Member of the North Dakota House of Representatives from the 36th district
- In office December 1, 2016 – March 4, 2021 Serving with Mike Schatz
- Preceded by: Alan Fehr
- Succeeded by: Dori Hauck

Personal details
- Born: 1978 (age 47–48)
- Party: Republican
- Spouse: Aliesha ​ ​(m. 1999; div. 2023)​
- Children: 5

= Luke Simons =

American politician (born 1978)

Luke Simons (born 1978) is an American rancher and politician from the state of North Dakota. A member of the Republican Party, Simons represented District 36 in the North Dakota House of Representatives. He was elected to the North Dakota House in 2016 and served until his expulsion in 2021.

==North Dakota House of Representatives==
In 2012, Simons and his brother, Ben, both attempted to run for the legislature, however, neither won their races.
Simons was later elected to the North Dakota House of Representatives in 2016 to represent the 36th district, which covered much of Dickinson, North Dakota.

While in the house, Simons was a member of the judiciary and political subdivisions committees. Simons was also affiliated with the Bastiat Caucus, a far-right caucus which supports lifting regulations on guns and reducing government spending.

During the COVID-19 pandemic, Simons received media attention for a Facebook post claiming that a rub from medicinal herb company Weed Botanical could treat and cure coronavirus.

Simons was the leading sponsor on a 2021 bill that would make numerous firearms and their related accessories exempt from federal regulations when within North Dakota's borders.
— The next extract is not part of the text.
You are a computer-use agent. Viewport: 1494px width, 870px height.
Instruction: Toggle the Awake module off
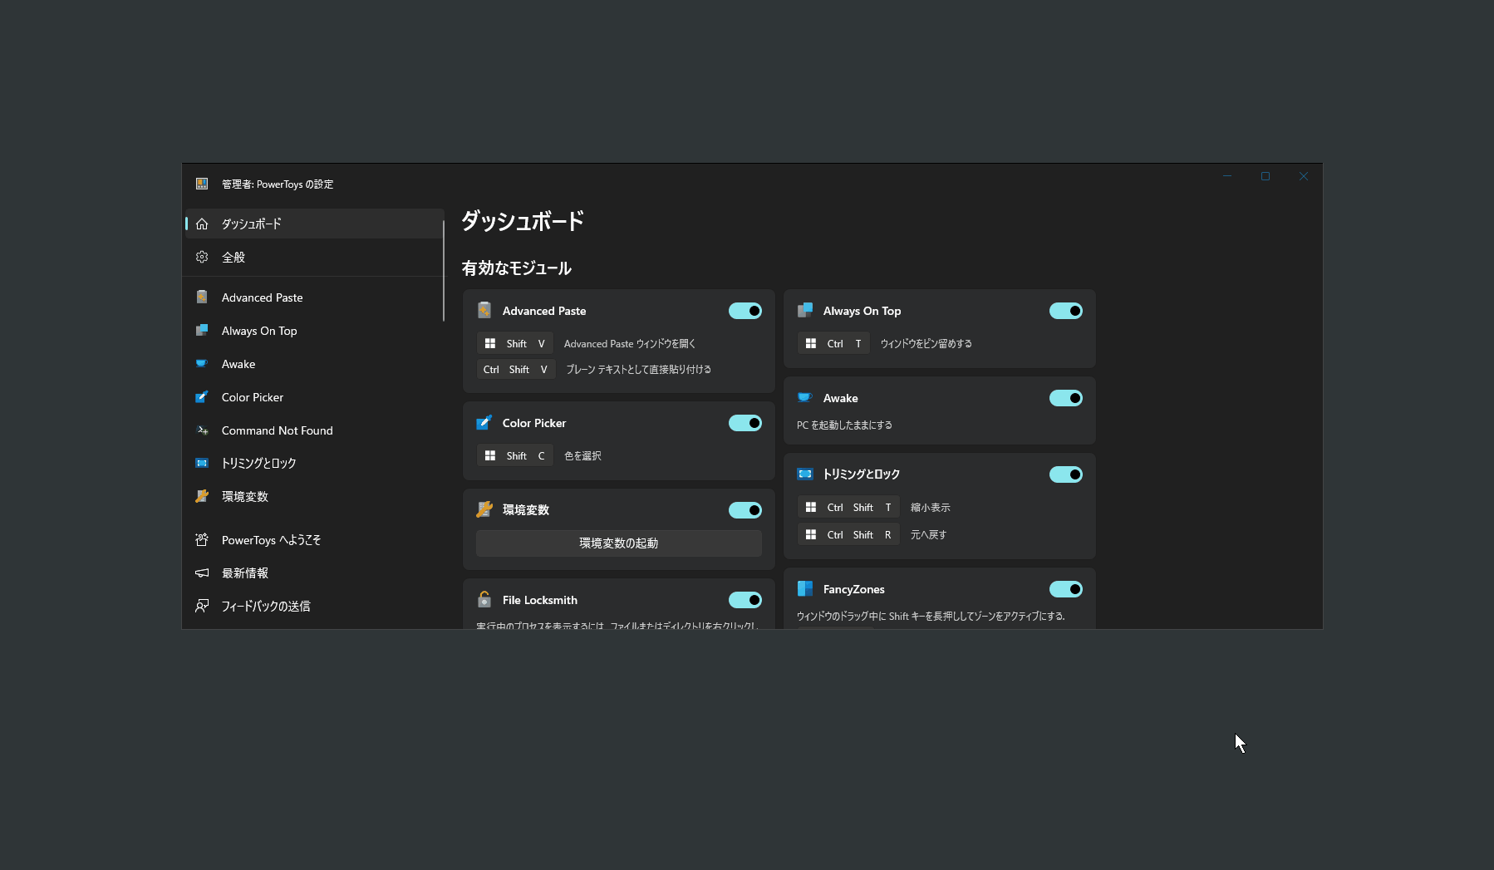1065,398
===Sexual harassment claims and expulsion===
In early 2021, Simons gained statewide attention after numerous female capital employees, legislative staffers, and other legislators began puvlically accusing him of sexual harassment, dating back to his first session in the legislature.

On March 4, 2021, Simons was expelled from the House of Representatives due to the allegations by a vote of 69–25, he is the first state lawmaker to be expelled in North Dakota.

==Post-expulsion==
Immediately following his expulsion, Simons and his attorney suggested legal action against the legislature, claiming that he was removed without due process. While he declined to pursue legal action, Simons suggested he would consider running for public office again.

In the aftermath of the Uvalde school shooting, Simons received backlash for suggesting online that the shooting was a political stunt and an inside job. Later, in early 2024, Simons came out as a vocal defender of state representative Nico Rios, stating he should not resign amid calls to for a DUI arrest in which Rios verbally discriminated the officer, referring to the officer with homophobic slurs.

In June 2024, court documents were released from the year before that revealed Simons had physically and verbally abused his wife and children dating as far back as 1999. The documents stated that Simons had been separated from his wife and children since October 2021 after a severe incident where he assaulted his wife and bit his daughter.

==Personal life==
Simons was married to his wife Aliesha, from 1999 until their divorce in 2023, prior to the divorce, they had been separated since 2021. They had 5 children together.

Simons has a brother, Ben, and their father is a preacher.